*** TASK MATERIAL ***

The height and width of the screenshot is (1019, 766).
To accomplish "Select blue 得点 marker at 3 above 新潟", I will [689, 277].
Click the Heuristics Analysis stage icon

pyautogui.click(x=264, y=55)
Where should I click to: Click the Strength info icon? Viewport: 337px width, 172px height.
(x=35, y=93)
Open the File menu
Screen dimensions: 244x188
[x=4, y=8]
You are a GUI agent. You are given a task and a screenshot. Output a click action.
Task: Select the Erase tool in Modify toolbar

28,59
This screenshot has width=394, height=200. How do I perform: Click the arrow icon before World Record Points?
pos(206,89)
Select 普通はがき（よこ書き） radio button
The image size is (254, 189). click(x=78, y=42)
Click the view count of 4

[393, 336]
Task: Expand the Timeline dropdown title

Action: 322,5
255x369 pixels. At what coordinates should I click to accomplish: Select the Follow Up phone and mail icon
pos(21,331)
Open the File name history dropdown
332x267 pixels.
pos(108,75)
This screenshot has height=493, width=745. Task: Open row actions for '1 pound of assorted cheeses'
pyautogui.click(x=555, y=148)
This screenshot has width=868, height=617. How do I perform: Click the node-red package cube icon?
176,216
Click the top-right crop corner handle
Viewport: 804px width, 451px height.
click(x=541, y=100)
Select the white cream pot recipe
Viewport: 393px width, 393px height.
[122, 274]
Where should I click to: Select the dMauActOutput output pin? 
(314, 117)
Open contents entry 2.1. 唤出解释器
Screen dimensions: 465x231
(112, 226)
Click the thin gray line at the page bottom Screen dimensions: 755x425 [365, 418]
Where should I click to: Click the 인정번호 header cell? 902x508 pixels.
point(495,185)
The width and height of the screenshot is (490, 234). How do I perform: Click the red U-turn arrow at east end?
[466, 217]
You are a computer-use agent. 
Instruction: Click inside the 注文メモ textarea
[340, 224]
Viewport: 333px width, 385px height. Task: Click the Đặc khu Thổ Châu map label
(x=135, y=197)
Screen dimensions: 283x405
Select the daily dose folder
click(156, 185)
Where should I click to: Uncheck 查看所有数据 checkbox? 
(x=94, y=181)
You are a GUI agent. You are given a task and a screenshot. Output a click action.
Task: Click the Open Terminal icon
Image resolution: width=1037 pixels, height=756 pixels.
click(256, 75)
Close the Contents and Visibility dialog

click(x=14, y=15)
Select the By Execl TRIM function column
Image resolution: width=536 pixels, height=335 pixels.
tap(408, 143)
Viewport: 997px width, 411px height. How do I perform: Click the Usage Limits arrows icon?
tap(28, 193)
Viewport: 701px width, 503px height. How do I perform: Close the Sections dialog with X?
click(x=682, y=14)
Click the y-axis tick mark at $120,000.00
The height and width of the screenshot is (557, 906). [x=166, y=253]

*** End of TASK MATERIAL ***

TASK BRIEF:
Set down, exactly and completely, all of the material.

RESPONSE BOX:
The height and width of the screenshot is (1019, 766).
To accomplish "Select blue 得点 marker at 3 above 新潟", I will [689, 277].
Click the Heuristics Analysis stage icon

pyautogui.click(x=264, y=55)
Where should I click to: Click the Strength info icon? Viewport: 337px width, 172px height.
(x=35, y=93)
Open the File menu
Screen dimensions: 244x188
[x=4, y=8]
You are a GUI agent. You are given a task and a screenshot. Output a click action.
Task: Select the Erase tool in Modify toolbar

28,59
This screenshot has width=394, height=200. How do I perform: Click the arrow icon before World Record Points?
pos(206,89)
Select 普通はがき（よこ書き） radio button
The image size is (254, 189). click(x=78, y=42)
Click the view count of 4

[393, 336]
Task: Expand the Timeline dropdown title

Action: 322,5
255x369 pixels. At what coordinates should I click to accomplish: Select the Follow Up phone and mail icon
pos(21,331)
Open the File name history dropdown
332x267 pixels.
pos(108,75)
This screenshot has height=493, width=745. Task: Open row actions for '1 pound of assorted cheeses'
pyautogui.click(x=555, y=148)
This screenshot has width=868, height=617. How do I perform: Click the node-red package cube icon?
176,216
Click the top-right crop corner handle
Viewport: 804px width, 451px height.
click(x=541, y=100)
Select the white cream pot recipe
Viewport: 393px width, 393px height.
[122, 274]
Where should I click to: Select the dMauActOutput output pin? 
(314, 117)
Open contents entry 2.1. 唤出解释器
Screen dimensions: 465x231
(112, 226)
Click the thin gray line at the page bottom Screen dimensions: 755x425 [365, 418]
Where should I click to: Click the 인정번호 header cell? 902x508 pixels.
point(495,185)
The width and height of the screenshot is (490, 234). How do I perform: Click the red U-turn arrow at east end?
[466, 217]
You are a computer-use agent. 
Instruction: Click inside the 注文メモ textarea
[340, 224]
Viewport: 333px width, 385px height. Task: Click the Đặc khu Thổ Châu map label
(x=135, y=197)
Screen dimensions: 283x405
Select the daily dose folder
click(156, 185)
Where should I click to: Uncheck 查看所有数据 checkbox? 
(x=94, y=181)
You are a GUI agent. You are given a task and a screenshot. Output a click action.
Task: Click the Open Terminal icon
Image resolution: width=1037 pixels, height=756 pixels.
click(256, 75)
Close the Contents and Visibility dialog

click(x=14, y=15)
Select the By Execl TRIM function column
Image resolution: width=536 pixels, height=335 pixels.
tap(408, 143)
Viewport: 997px width, 411px height. How do I perform: Click the Usage Limits arrows icon?
tap(28, 193)
Viewport: 701px width, 503px height. How do I perform: Close the Sections dialog with X?
click(x=682, y=14)
Click the y-axis tick mark at $120,000.00
The height and width of the screenshot is (557, 906). [x=166, y=253]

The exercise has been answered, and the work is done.